By Jill Erwin
On Friday, Sept. 29, the Westside Trail portion of the Atlanta Beltline became a reality after more than three years of construction on the project. The ribbon was cut along White Street across from Gordon White Park, opening more recreation and connectivity options for those of us in Sylvan Hills.
The Beltline has already brought new businesses and food options close to Sylvan Hills, including Lean Draft House and the developing Lee + White food and beverage district including Monday Night Brewing’s Garage. Within the neighborhood itself, houses that were in poor repair just five years ago have been renovated and sold at much higher values. Atlanta Magazine did a great feature on the highlights of the Westside Trail, which can be seen here.

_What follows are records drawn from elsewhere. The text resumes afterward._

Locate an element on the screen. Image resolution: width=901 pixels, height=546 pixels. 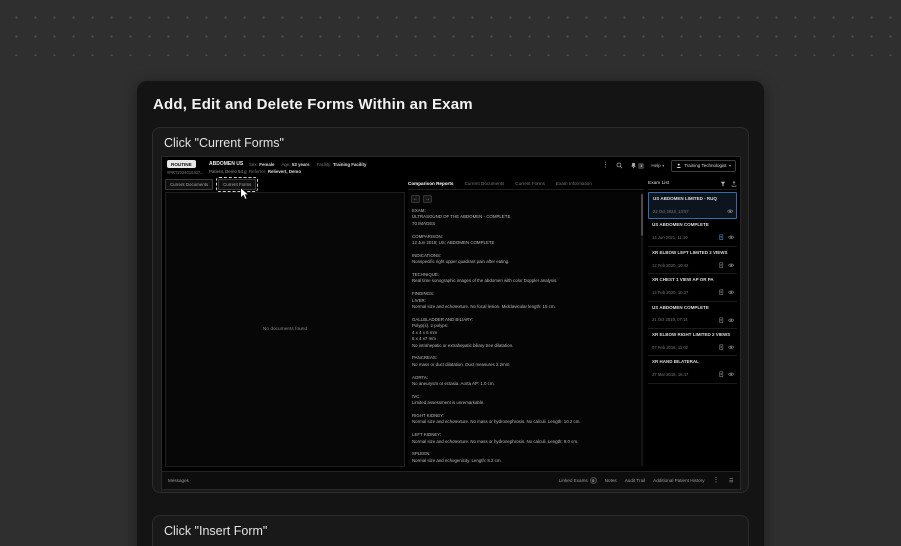
patient-name: Patient, Demo 54.g is located at coordinates (228, 171).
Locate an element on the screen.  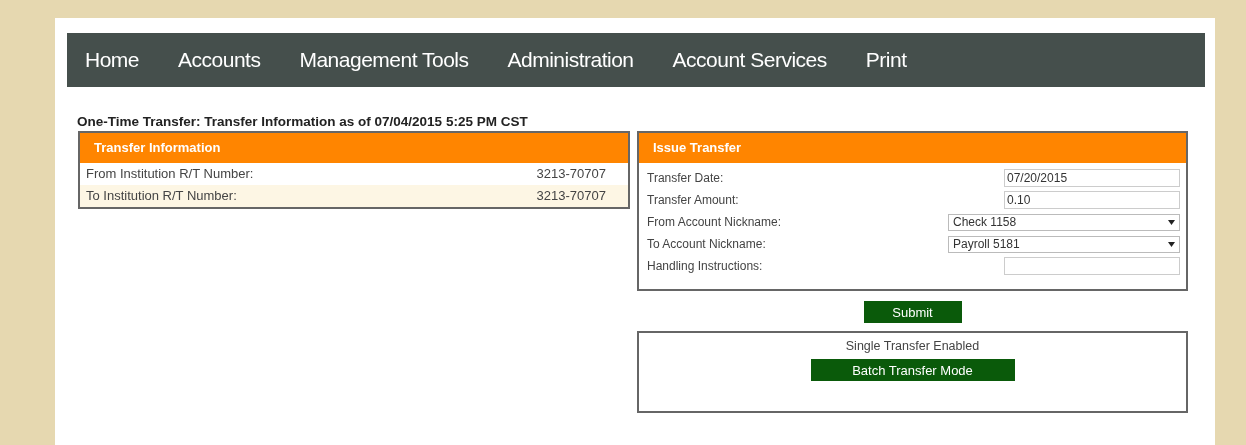
input-field: 07/20/2015 is located at coordinates (1092, 178).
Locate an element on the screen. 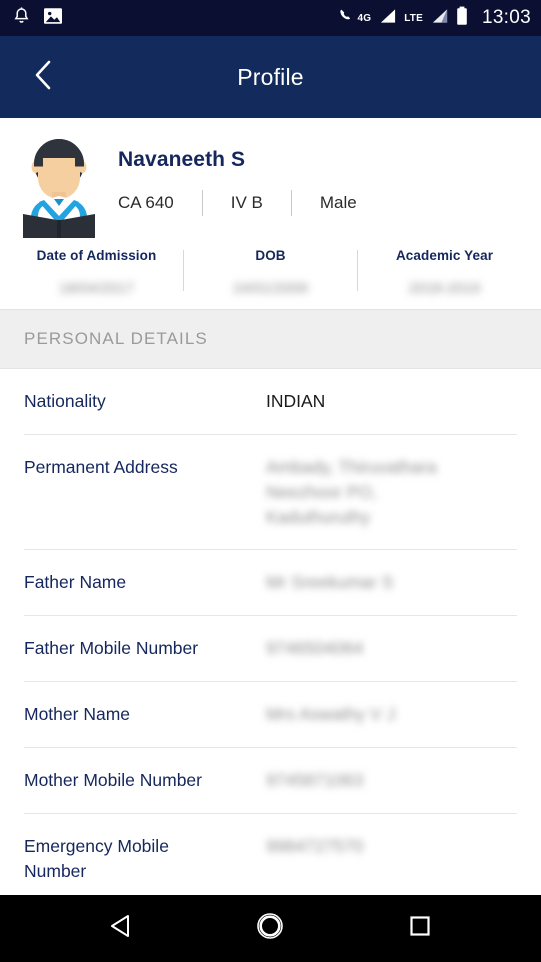 The image size is (541, 962). nav-home-button is located at coordinates (270, 929).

If you or someone you know is at risk of displacement, the city offers various tax exemptions for homeowners including the basic homestead exemption, homestead exemptions for seniors, homestead freeze for seniors, and tax exemption for surviving spouses of firefighters or peace officers. Find information on these resources here.

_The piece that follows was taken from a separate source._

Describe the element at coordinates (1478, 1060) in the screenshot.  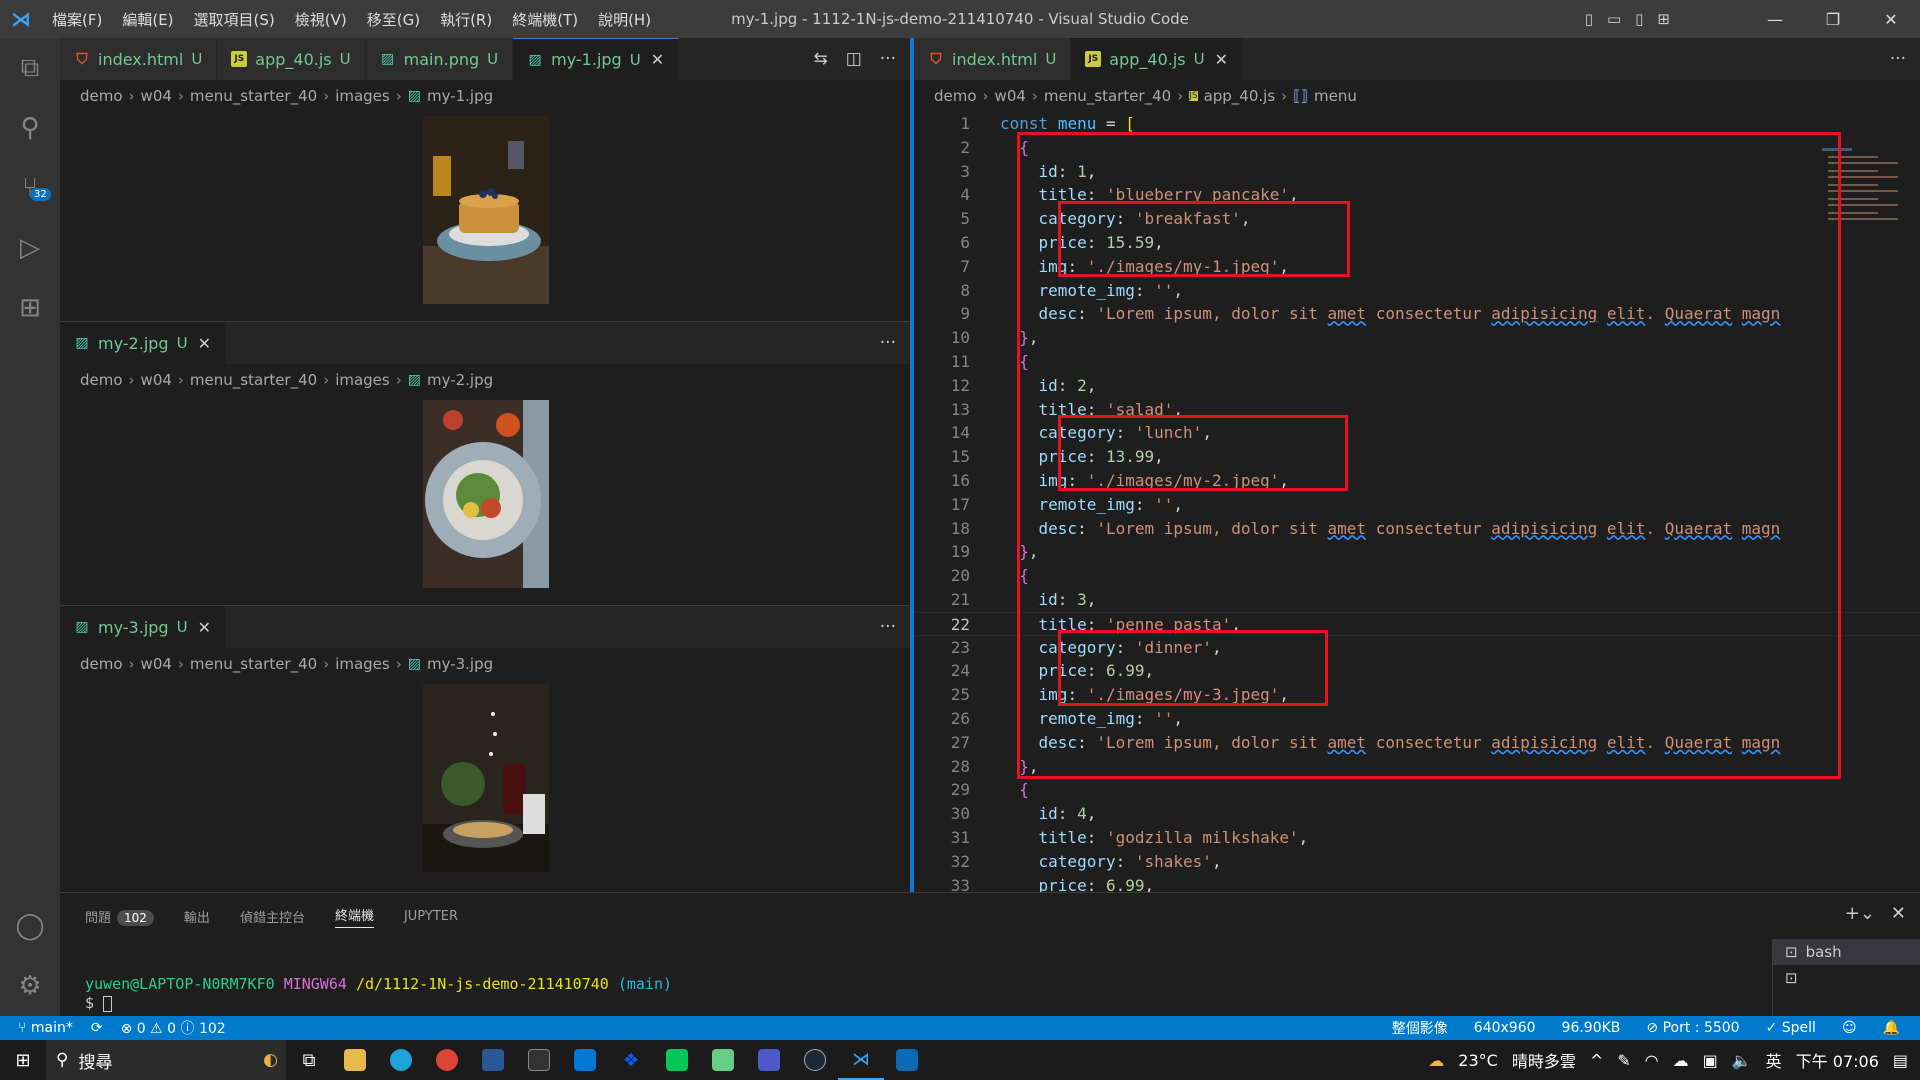
I see `temperature: 23°C` at that location.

With the increased interest in Intown living, especially in the Southwest portion of the city, concerns continue to grow about the escalation of the cost of living in Sylvan Hills and around the area. Beltline founder Ryan Gravel, a former Sylvan Hills resident, resigned from the project last year due to a concern about affordable housing.

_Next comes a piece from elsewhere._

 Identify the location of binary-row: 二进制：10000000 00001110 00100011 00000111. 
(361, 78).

“The communities and the people who are on lower fixed income were at the front lines advocating for this project, too. So we can’t call the project a success unless they’re included in that,” Gravel told Atlanta Magazine before he resigned. “We might say it’s already an economic success, but we have to make sure it’s an economic success for everyone. That’s a much higher bar.”
A good sign for our area: The Murphy Triangle that includes Adair Park, Capitol View, Sylvan Hills and Oakland City is one of the areas targeted with a $600,000 funding gift to the City of Atlanta’s Department of City Planning. It is intended to “help reuse vacant and abandoned properties and turn them into community assets such as housing, recreation and open space, health facilities, social services, transportation options, infrastructure and commerce opportunities,” according to the Atlanta Journal-Constitution. Previous properties that received the same kind of funding include Atlantic Station and Ponce City Market.